» Stated task: Copy each of the following lines word for word, keeping them in their original order.

:::

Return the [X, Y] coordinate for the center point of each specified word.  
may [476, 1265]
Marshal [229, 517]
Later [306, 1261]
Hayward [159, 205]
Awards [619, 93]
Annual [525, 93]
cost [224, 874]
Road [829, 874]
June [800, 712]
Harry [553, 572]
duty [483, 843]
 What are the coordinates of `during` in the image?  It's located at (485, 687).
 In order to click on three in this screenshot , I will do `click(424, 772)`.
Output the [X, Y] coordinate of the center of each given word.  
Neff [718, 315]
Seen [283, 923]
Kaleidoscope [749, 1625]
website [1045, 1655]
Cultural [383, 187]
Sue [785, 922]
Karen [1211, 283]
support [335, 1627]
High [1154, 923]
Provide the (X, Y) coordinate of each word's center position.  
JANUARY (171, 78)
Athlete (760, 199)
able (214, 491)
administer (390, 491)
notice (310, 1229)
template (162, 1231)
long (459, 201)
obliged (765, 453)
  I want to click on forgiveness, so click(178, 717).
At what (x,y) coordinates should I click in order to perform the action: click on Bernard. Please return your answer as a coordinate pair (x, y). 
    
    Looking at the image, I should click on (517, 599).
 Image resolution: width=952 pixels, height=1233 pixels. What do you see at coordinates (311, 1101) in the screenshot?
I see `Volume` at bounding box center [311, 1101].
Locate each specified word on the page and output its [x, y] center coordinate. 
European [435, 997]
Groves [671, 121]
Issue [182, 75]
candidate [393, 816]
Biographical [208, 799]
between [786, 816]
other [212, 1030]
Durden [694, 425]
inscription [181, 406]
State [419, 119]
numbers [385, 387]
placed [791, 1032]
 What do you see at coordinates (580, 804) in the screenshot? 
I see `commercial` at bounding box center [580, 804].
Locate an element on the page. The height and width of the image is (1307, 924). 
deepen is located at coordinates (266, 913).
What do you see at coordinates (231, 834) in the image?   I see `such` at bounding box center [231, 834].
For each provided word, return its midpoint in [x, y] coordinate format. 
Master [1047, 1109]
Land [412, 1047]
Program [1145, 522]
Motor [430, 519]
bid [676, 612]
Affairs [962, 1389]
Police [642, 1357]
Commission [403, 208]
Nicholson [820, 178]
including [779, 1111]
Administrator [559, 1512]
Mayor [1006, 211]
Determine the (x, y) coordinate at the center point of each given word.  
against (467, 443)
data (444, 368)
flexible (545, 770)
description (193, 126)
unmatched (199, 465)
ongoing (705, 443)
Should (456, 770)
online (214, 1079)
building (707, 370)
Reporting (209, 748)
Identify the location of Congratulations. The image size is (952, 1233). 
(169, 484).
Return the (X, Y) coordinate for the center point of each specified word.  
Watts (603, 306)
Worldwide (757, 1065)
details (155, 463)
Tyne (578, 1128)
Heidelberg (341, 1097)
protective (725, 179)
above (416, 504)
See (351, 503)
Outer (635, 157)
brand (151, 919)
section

:::

» Expected answer:
Return the [X, Y] coordinate for the center point of each specified word.  
may [476, 1265]
Marshal [229, 517]
Later [306, 1261]
Hayward [159, 205]
Awards [619, 93]
Annual [525, 93]
cost [224, 874]
Road [829, 874]
June [800, 712]
Harry [553, 572]
duty [483, 843]
 What are the coordinates of `during` in the image?  It's located at (485, 687).
 In order to click on three in this screenshot , I will do `click(424, 772)`.
Output the [X, Y] coordinate of the center of each given word.  
Neff [718, 315]
Seen [283, 923]
Kaleidoscope [749, 1625]
website [1045, 1655]
Cultural [383, 187]
Sue [785, 922]
Karen [1211, 283]
support [335, 1627]
High [1154, 923]
Provide the (X, Y) coordinate of each word's center position.  
JANUARY (171, 78)
Athlete (760, 199)
able (214, 491)
administer (390, 491)
notice (310, 1229)
template (162, 1231)
long (459, 201)
obliged (765, 453)
  I want to click on forgiveness, so click(178, 717).
At what (x,y) coordinates should I click in order to perform the action: click on Bernard. Please return your answer as a coordinate pair (x, y). 
    
    Looking at the image, I should click on (517, 599).
 Image resolution: width=952 pixels, height=1233 pixels. What do you see at coordinates (311, 1101) in the screenshot?
I see `Volume` at bounding box center [311, 1101].
Locate each specified word on the page and output its [x, y] center coordinate. 
European [435, 997]
Groves [671, 121]
Issue [182, 75]
candidate [393, 816]
Biographical [208, 799]
between [786, 816]
other [212, 1030]
Durden [694, 425]
inscription [181, 406]
State [419, 119]
numbers [385, 387]
placed [791, 1032]
 What do you see at coordinates (580, 804) in the screenshot? 
I see `commercial` at bounding box center [580, 804].
Locate an element on the page. The height and width of the image is (1307, 924). 
deepen is located at coordinates (266, 913).
What do you see at coordinates (231, 834) in the image?   I see `such` at bounding box center [231, 834].
For each provided word, return its midpoint in [x, y] coordinate format. 
Master [1047, 1109]
Land [412, 1047]
Program [1145, 522]
Motor [430, 519]
bid [676, 612]
Affairs [962, 1389]
Police [642, 1357]
Commission [403, 208]
Nicholson [820, 178]
including [779, 1111]
Administrator [559, 1512]
Mayor [1006, 211]
Determine the (x, y) coordinate at the center point of each given word.  
against (467, 443)
data (444, 368)
flexible (545, 770)
description (193, 126)
unmatched (199, 465)
ongoing (705, 443)
Should (456, 770)
online (214, 1079)
building (707, 370)
Reporting (209, 748)
Identify the location of Congratulations. The image size is (952, 1233). 
(169, 484).
Return the (X, Y) coordinate for the center point of each specified word.  
Watts (603, 306)
Worldwide (757, 1065)
details (155, 463)
Tyne (578, 1128)
Heidelberg (341, 1097)
protective (725, 179)
above (416, 504)
See (351, 503)
Outer (635, 157)
brand (151, 919)
section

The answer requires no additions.